The West has not recognised the sacrifices that China made during that period from 1939-45, nor China's contribution to the ultimate victory. Had the millions of troops and auxiliaries tied down in China been available for an invasion of India, with the support of the INA, the world would look very different today.

As a great and ancient nation, China deserves and demands respect. China is returning to its historic position in the world after a century of humiliation. The arguments over specks of land in the East China Sea are part of that process of adjustment.

History makes the dispute between China and Japan over the Senkaku/Diaoyu Islands so much more intractable. If, heaven forbid, hostilities were to break out, where would Singaporeans stand - especially if the PRC evokes the memory of the war and demands that ethnic Chinese take their side against a historic enemy?

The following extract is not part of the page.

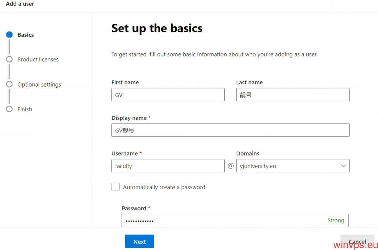Go to Basics step label
Viewport: 378px width, 250px height.
25,35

Three-quarters of a century may have elapsed since the fall of Singapore, but we still feel the reverberations of that fall today. It started a process that led to the creation of the world we live in now.

History is not just for historians. In order to unpick the knotty problems that face us in the 21st century, it is vital to know how those knots got tied in the first place and to take a dispassionate and nuanced view of a period that still evokes strong passions.

The writer is Chairman, Society of International Law (Singapore) and author of The Devil To Pay, The Devil And The Deep Blue Sea and The Devil's Circle, novels set in the period from the invasion of Malaya in 1941 to the aftermath of the Japanese surrender in 1945.